- **Problem description**: Find the line that contains "You are a computer-use" in the records below, then repeat exactly that line and each one after it, leaving pictures out.

- **Input records**:
• • • •
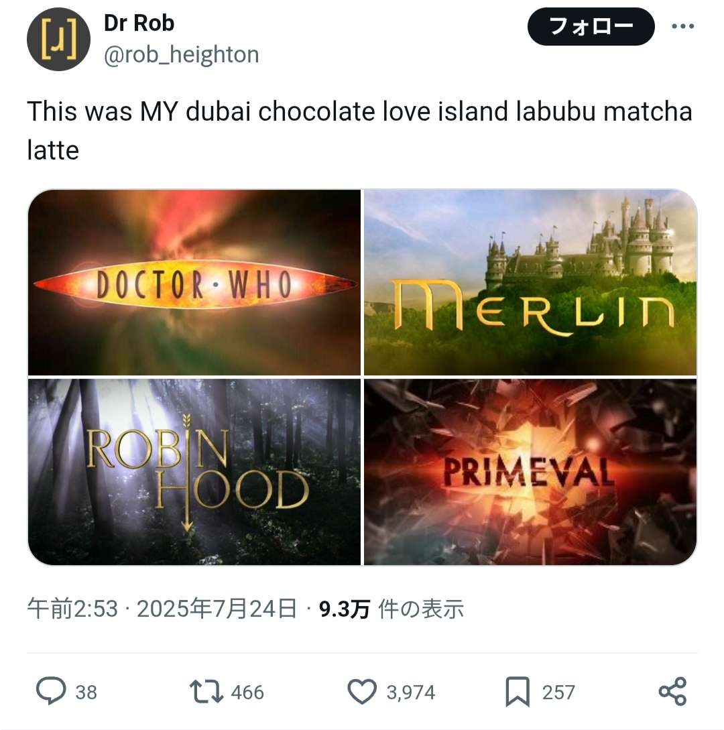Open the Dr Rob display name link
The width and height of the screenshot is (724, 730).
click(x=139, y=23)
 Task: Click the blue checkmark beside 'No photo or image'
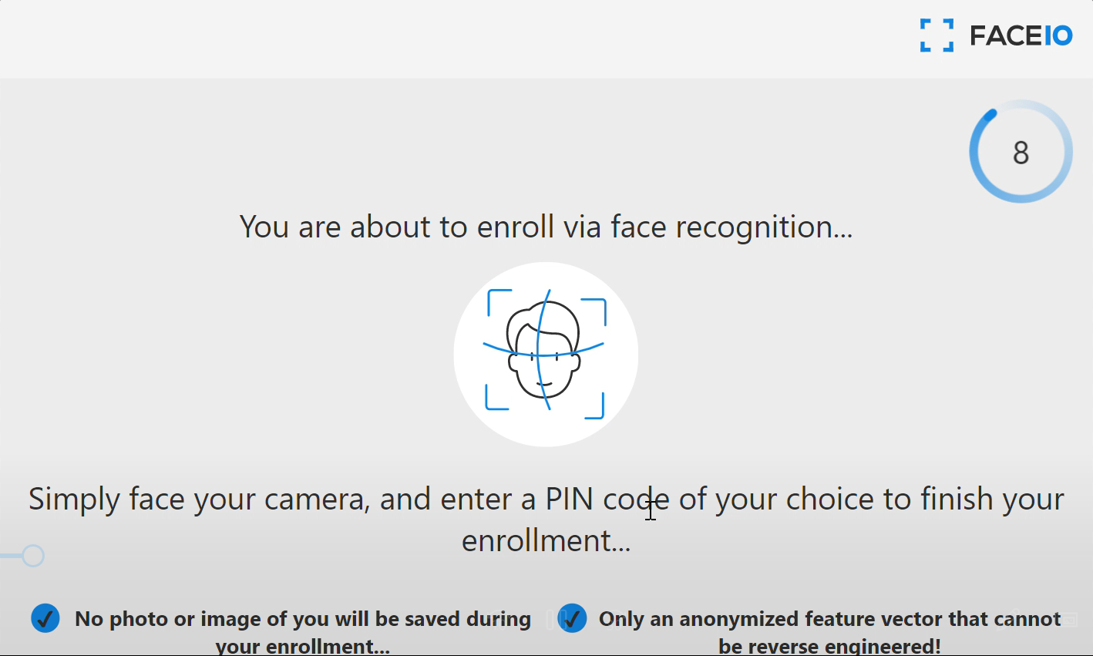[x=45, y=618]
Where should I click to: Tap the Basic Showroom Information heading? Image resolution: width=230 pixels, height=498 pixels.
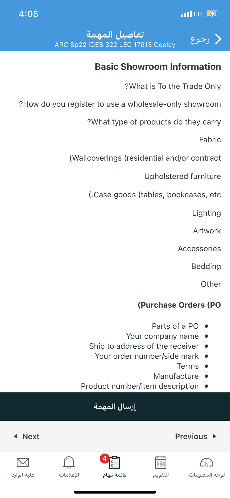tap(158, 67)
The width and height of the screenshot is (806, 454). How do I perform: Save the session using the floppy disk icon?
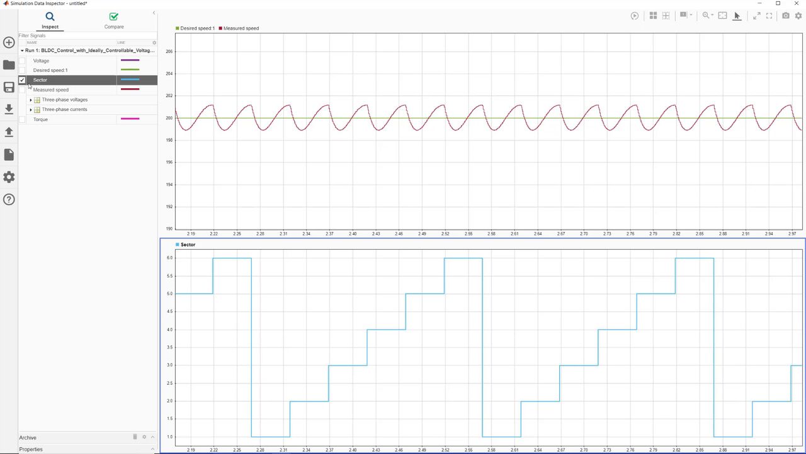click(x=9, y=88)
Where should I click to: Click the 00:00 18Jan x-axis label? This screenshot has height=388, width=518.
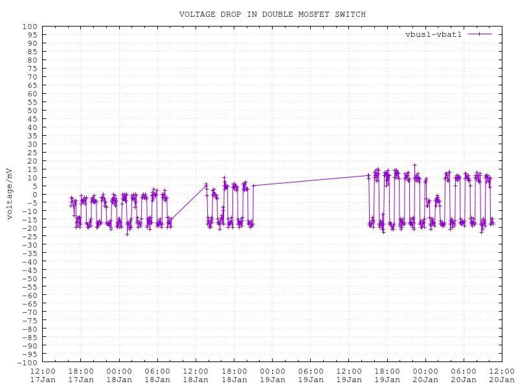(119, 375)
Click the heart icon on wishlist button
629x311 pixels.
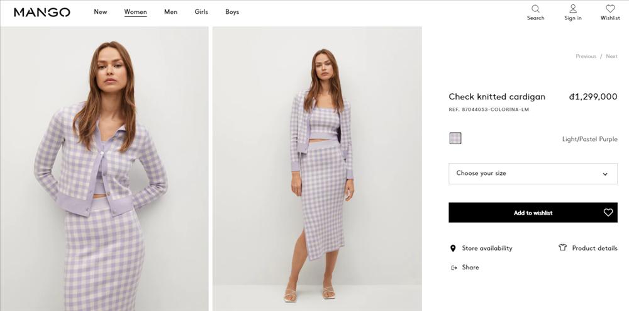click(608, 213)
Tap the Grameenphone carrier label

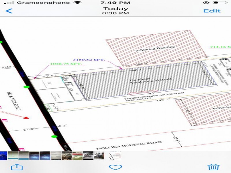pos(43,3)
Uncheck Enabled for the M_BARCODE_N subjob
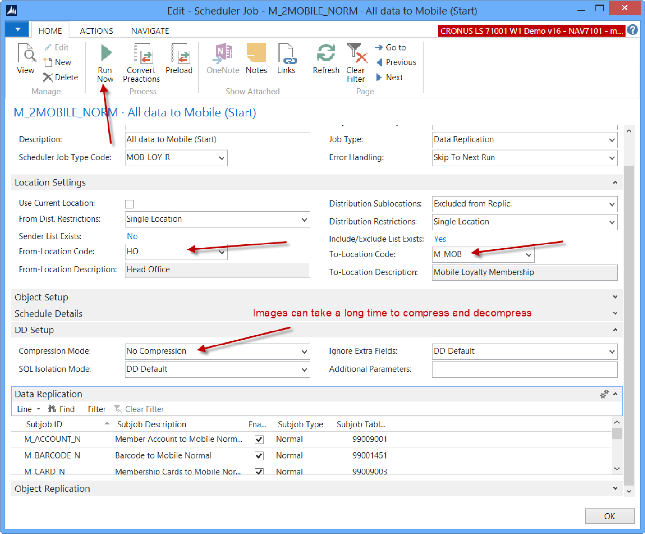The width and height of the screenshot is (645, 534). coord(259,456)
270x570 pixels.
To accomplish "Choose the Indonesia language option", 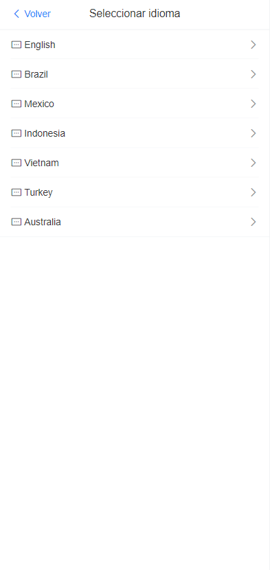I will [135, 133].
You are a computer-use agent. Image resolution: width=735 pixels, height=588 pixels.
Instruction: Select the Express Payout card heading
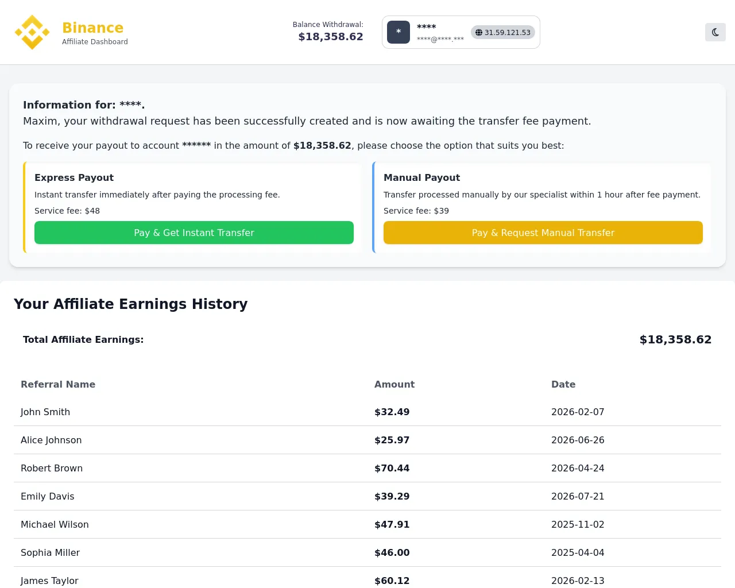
• • • •
- **Your response**:
You are a computer-use agent. Image resolution: width=735 pixels, height=588 pixels.
Instruction: Select the Express Payout card heading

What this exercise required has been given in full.